* Start EXCERPTED DATA *
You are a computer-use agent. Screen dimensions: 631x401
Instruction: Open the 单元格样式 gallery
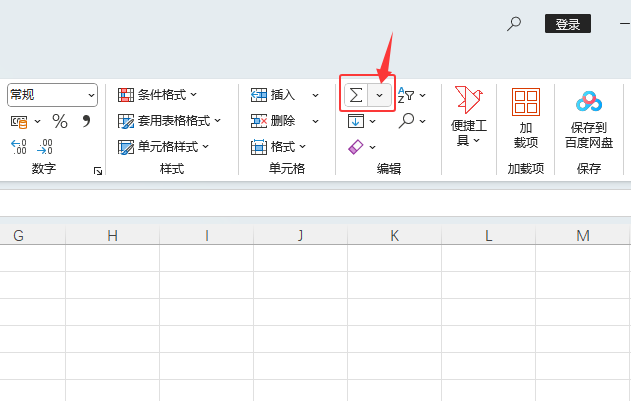(164, 147)
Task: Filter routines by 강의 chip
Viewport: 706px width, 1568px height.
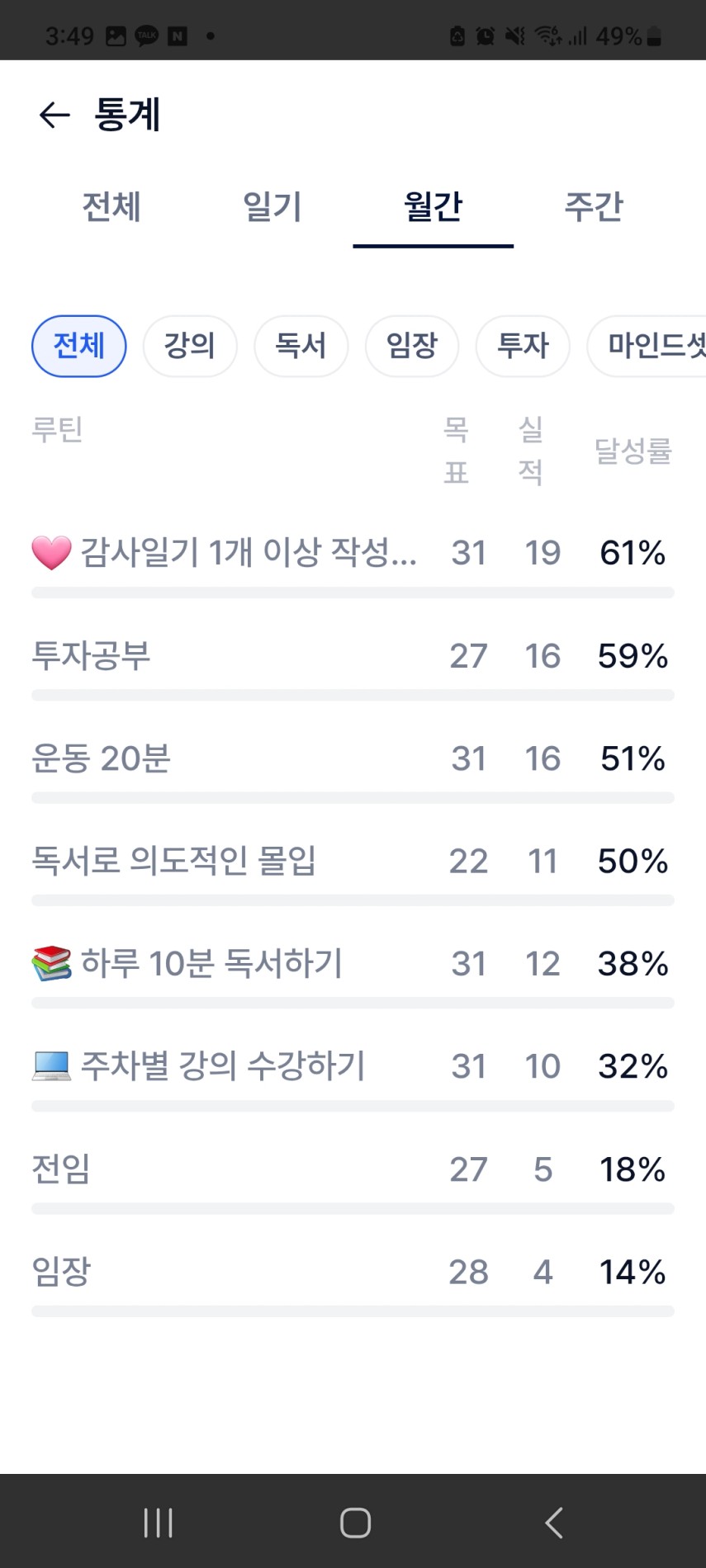Action: click(x=190, y=346)
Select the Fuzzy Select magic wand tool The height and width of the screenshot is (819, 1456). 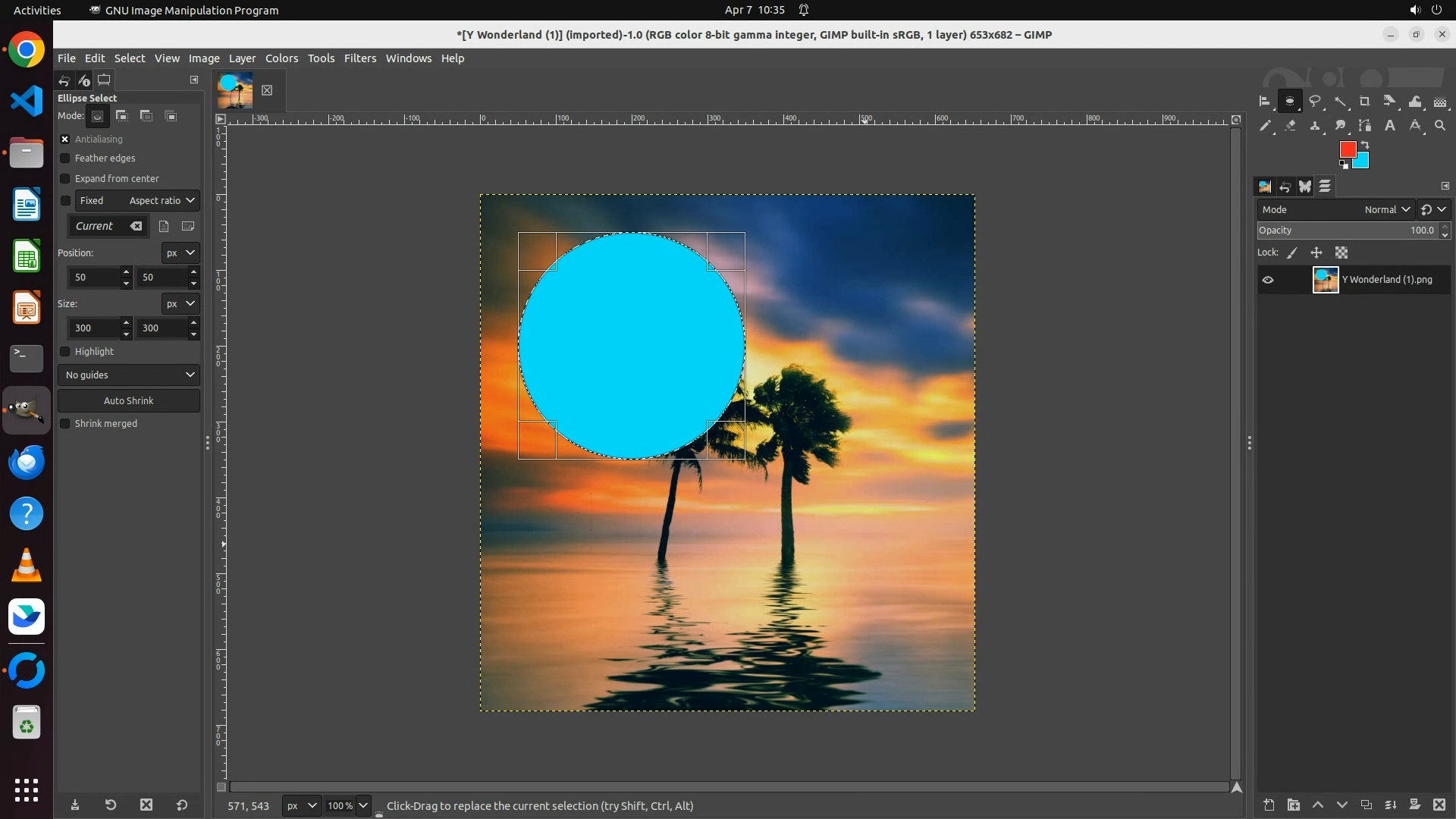click(1341, 102)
* End EXCERPTED DATA *
Copy the records from their first line up to and including the line with "Action: click(x=190, y=346)". Leave the pictures out of your copy.

§ **SOLUTION**:
You are a computer-use agent. Screen dimensions: 631x401
Instruction: Open the 单元格样式 gallery
(164, 147)
Task: Filter routines by 강의 chip
Viewport: 706px width, 1568px height.
Action: click(x=190, y=346)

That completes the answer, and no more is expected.